The law is on your side. First, it is ILLEGAL in the State of New York for any private or public employer, to deny any employment or license application solely because the applicant has been previously convicted of one or more criminal offenses. Second, you have obtained a certificate of relief, you are presumed to be rehabilitated.

Section 701 of the New York State Correction Law provides that a certificate of relief from disabilities may be granted to relieve an eligible offender of any forfeiture or disability, or to remove any bar to such eligible offender's employment, that was automatically imposed as the result of a prior conviction of a crime or an offense. [NY Cor. Law 701(1)].
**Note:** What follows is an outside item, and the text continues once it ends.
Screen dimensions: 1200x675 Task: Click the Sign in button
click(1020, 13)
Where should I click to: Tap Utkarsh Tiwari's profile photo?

If a certificate of relief is obtained, the conviction is then not deemed to be a conviction within the meaning of any provision of law that imposes a disability to apply for or receive any license or permit. [NY Cor. Law 701(2)]. However, a Certificate Of Relief From Disabilities may be limited to one or more enumerated forfeitures, disabilities or bars, or may relieve the eligible offender of all forfeitures, disabilities and bars. Provided, however, that no such certificate shall apply, or be construed so as to apply, to the right of such person to retain or to be eligible for public office.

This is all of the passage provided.